Information given ▸
────────────────────
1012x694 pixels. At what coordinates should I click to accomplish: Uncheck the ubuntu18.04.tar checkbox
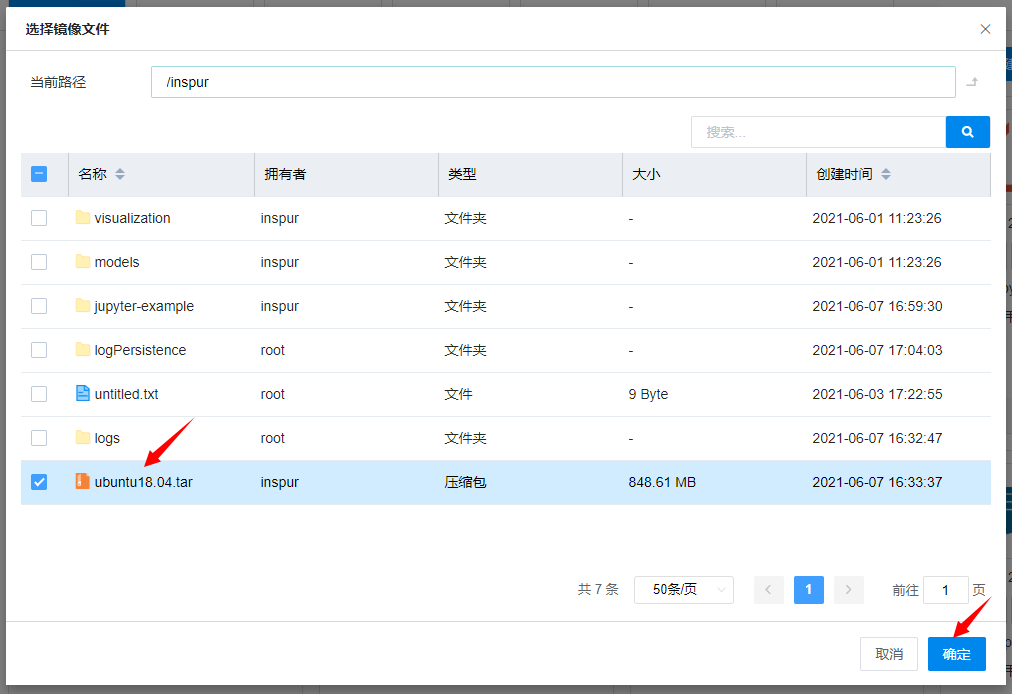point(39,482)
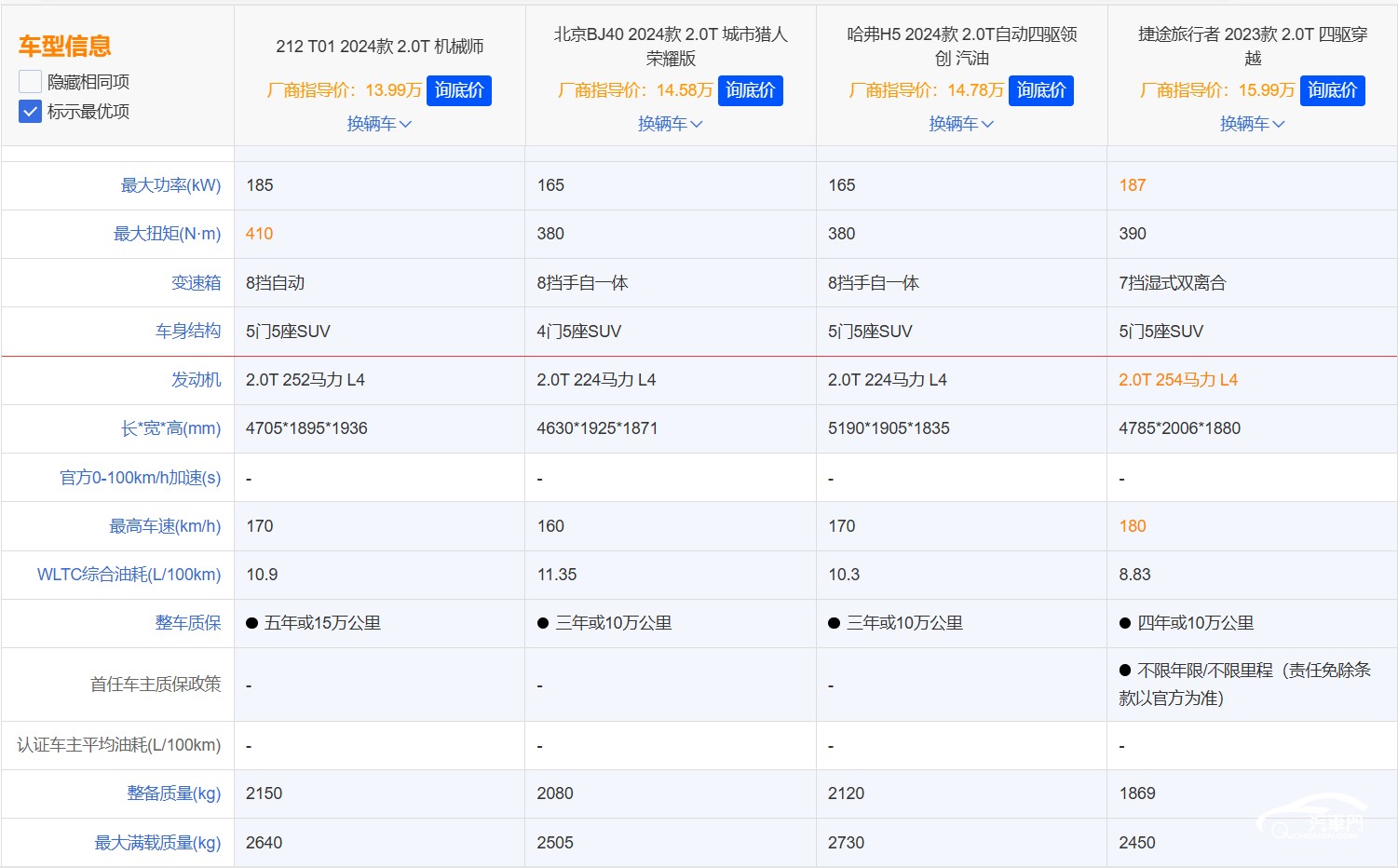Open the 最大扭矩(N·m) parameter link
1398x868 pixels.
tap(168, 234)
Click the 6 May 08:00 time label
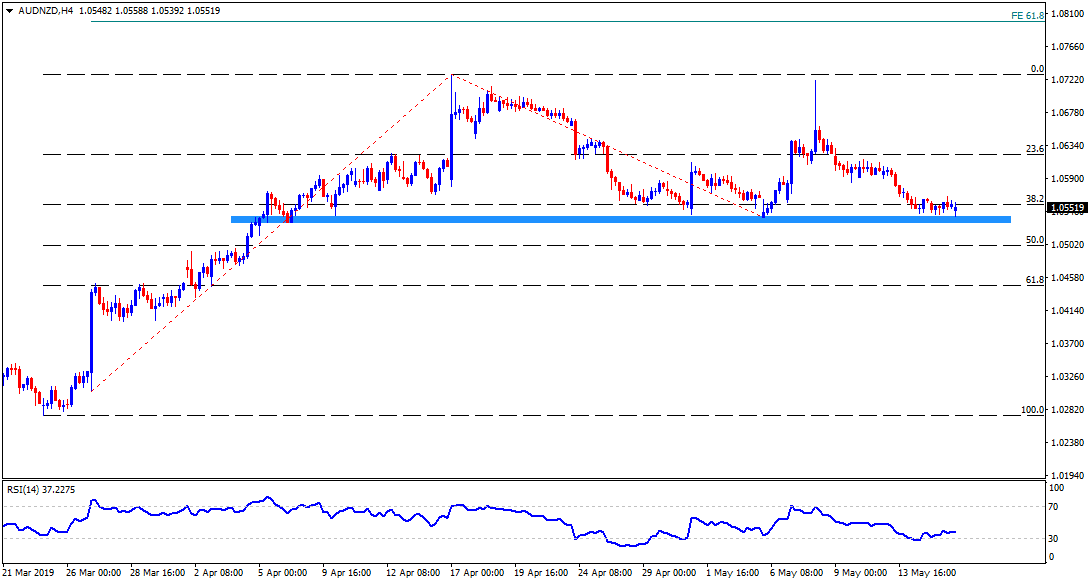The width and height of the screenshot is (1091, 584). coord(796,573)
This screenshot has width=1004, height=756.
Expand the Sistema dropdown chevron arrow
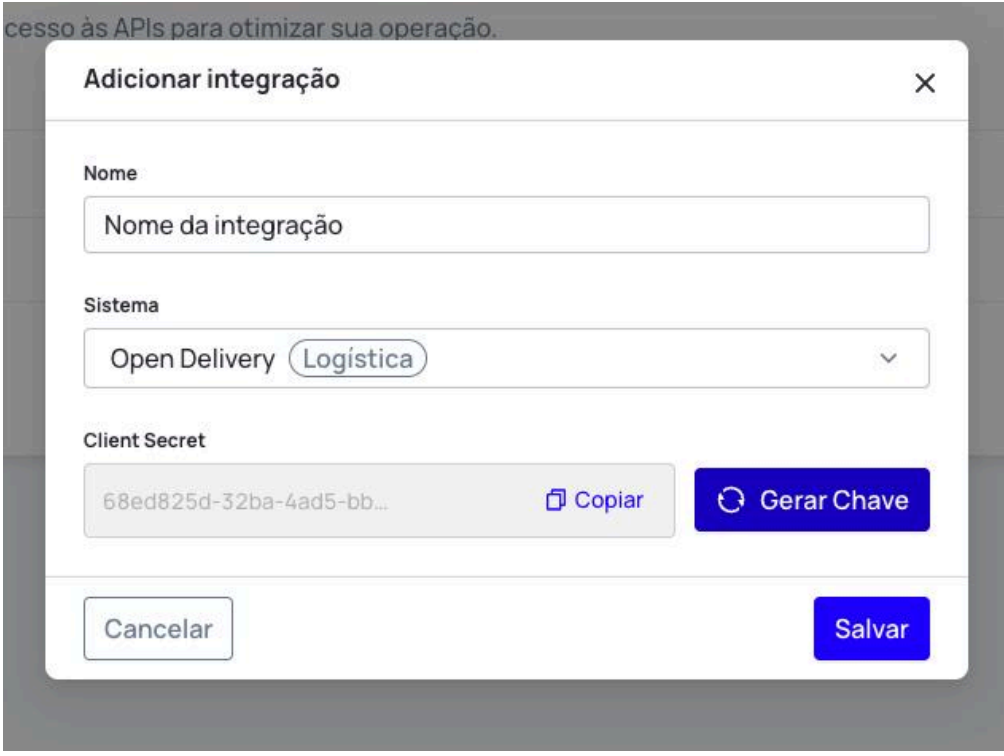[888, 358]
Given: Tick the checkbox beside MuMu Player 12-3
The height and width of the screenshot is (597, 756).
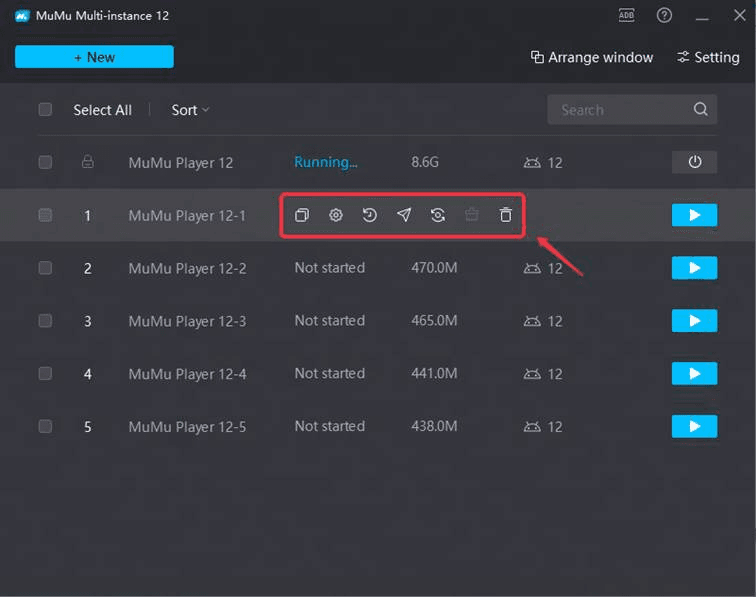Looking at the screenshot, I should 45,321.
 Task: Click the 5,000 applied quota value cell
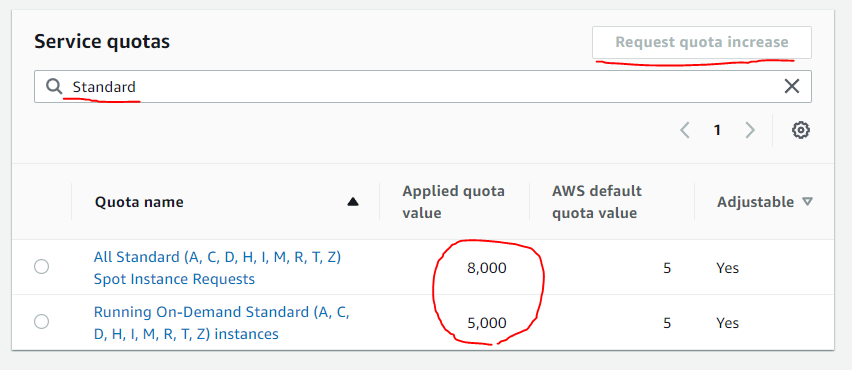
────────────────────
Render every line of the entries above as a Markdown table with the columns No. and Line, numbering the rows in order and skipping blank lines. Leave the pictures out.

| No. | Line |
|---|---|
| 1 | 1012x694 pixels. At what coordinates should I click to accomplish: Uncheck the ubuntu18.04.tar checkbox |
| 2 | point(39,482) |
| 3 | Open the 最大扭矩(N·m) parameter link |
| 4 | 1398x868 pixels. |
| 5 | tap(168, 234) |
| 6 | Click the 6 May 08:00 time label |
| 7 | The width and height of the screenshot is (1091, 584). coord(796,573) |
| 8 | This screenshot has width=1004, height=756. |
| 9 | Expand the Sistema dropdown chevron arrow |
| 10 | [888, 358] |
| 11 | Given: Tick the checkbox beside MuMu Player 12-3 |
| 12 | The height and width of the screenshot is (597, 756). |
| 13 | Looking at the screenshot, I should 45,321. |
| 14 |  Task: Click the 5,000 applied quota value cell |